Snuff/finely powdered tobacco most times induces a lesion called “Tobacco pouch keratosis”.
Leukoplakia without a known etiology is called idiopathic leukoplakia.
Leukoplakia is the most common potentially malignant disorder.
Leukoplakia occuring in the floor of the mouth or tongue have increased chances of dysplasia and malignant transformation.
Homogenous leukoplakia --> white colour & regular (surface) texture.
Non-homogenous leukoplakia --> white colour & irregular (surface) texture/ non-uniform colour & regular (surface) texture/ non-uniform colour & irregular (surface) texture.
Speckled leukoplakia is to be dealt with caution as it usually shows dysplasia or even carcinoma histopathologically.
Proliferative verrucous leukoplakia (high risk variant of leukoplakia) starts off as a homogenous lesion, that over time, spreads to become diffuse and multi-focal (involves many sites).
📖REFERENCES AND FURTHER READING
van der Waal I, Schepman KP, van der Meij EH, Smeele LE. Oral leukoplakia: a clinicopathological review. Oral Oncol. 1997 Sep;33(5):291-301.

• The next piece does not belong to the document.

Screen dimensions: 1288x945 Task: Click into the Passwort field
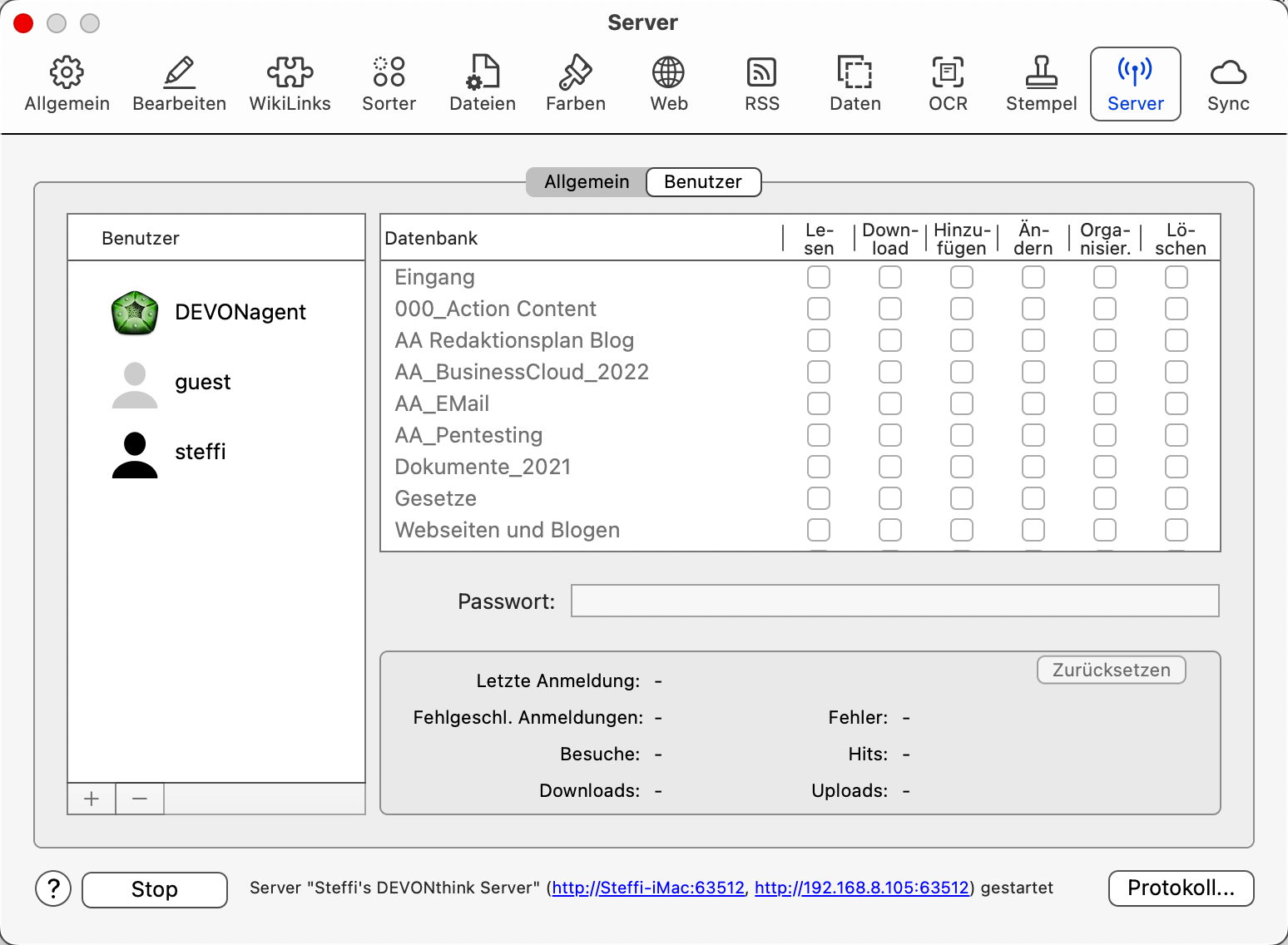[894, 601]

Carrard VC, van der Waal I. A clinical diagnosis of oral leukoplakia; A guide for dentists. Med Oral Patol Oral Cir Bucal. 2017;23(1):e59–e64.
Dionne KR, Warnakulasuriya S, Zain RB, Cheong SC. Potentially malignant disorders of the oral cavity: current practice and future directions in the clinic and laboratory. Int J Cancer. 2015 Feb 1;136(3):503-15.
Warnakulasuriya S. Clinical features and presentation of oral potentially malignant disorders. Oral Surg Oral Med Oral Pathol Oral Radiol. 2018 Jun;125(6):582-590.
Neville BW, Damm DD, Allen CM, Chi A. Oral and Maxillofacial Pathology. South Asian ed. Elsevier; 2016.
Rajendran R, Sivapathasundaram B. Shafer’s Textbook of Oral Pathology. 7th ed. Elsevier; 2012.
Regezzi JA, Sciubba JJ, Jordan RCK. Oral Pathology: Clinical Pathologic Correlations. 5 th ed. Elsevier; 2007.
Sapp JP, Eversole LR, Wysocki GP. Contemporary Oral and Maxillofacial Pathology. 2 nd ed. Mosby; 2004.
Wood NK, Goaz PW. Differential Diagnosis of Oral and Maxillofacial Lesions. 5 th ed. Mosby; 1997.